To further test these experiments and first-hand observations, a trio of researchers led by David Lobell of Stanford University sifted through nine years of satellite data for the Indo-Ganges Plains in northern India and then used statistical methods to isolate the effects of extreme heat on wheat.
They found that a 2.0 Celsius increase above long-term averages shortened the growing season by a critical nine days, reducing total yield by up to 20 percent.
"These results imply that warming presents an even greater challenge to wheat than implied by previous modelling studies, and that the effectiveness of adaptations will depend on how well they reduce crop sensitivity to very hot days," the researchers concluded.
The world's nations, under the UN Framework Convention on Climate Change (UNFCCC), have said that Earth's average temperature should not exceed the preindustrial benchmark by more than 2.0 C if dangerous warming impacts are to be avoided.

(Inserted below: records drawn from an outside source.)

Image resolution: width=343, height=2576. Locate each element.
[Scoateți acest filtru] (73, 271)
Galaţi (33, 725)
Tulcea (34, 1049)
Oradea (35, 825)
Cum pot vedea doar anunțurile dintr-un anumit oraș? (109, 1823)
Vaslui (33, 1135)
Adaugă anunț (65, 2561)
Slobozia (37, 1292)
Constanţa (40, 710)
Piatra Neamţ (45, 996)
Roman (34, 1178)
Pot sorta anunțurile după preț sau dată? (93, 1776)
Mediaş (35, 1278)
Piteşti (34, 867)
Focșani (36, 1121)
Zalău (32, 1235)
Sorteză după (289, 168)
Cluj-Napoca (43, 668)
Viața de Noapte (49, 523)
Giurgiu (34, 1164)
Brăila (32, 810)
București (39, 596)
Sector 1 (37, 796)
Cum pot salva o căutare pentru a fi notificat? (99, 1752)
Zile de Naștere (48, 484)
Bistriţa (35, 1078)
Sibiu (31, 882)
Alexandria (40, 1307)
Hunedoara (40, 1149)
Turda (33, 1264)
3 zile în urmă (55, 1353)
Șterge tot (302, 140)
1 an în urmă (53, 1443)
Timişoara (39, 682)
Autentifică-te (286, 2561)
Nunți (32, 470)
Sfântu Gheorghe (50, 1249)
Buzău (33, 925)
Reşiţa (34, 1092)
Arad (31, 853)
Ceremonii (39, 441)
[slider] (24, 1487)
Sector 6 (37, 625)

On current trends - absent a major reduction in the emission of heat-trapping greenhouse gases - the global thermometer could rise by twice as much, according to scientists.
Wheat also faces another possibly climate-related threat: aggressive new strains of wheat rust disease have decimated up to 40 percent of harvests in some regions of North Africa, the Middle East and Central Asia.
Wheat rust is a fungal disease that attacks the stems, grains and especially the leaves of grains including wheat, barley and rye.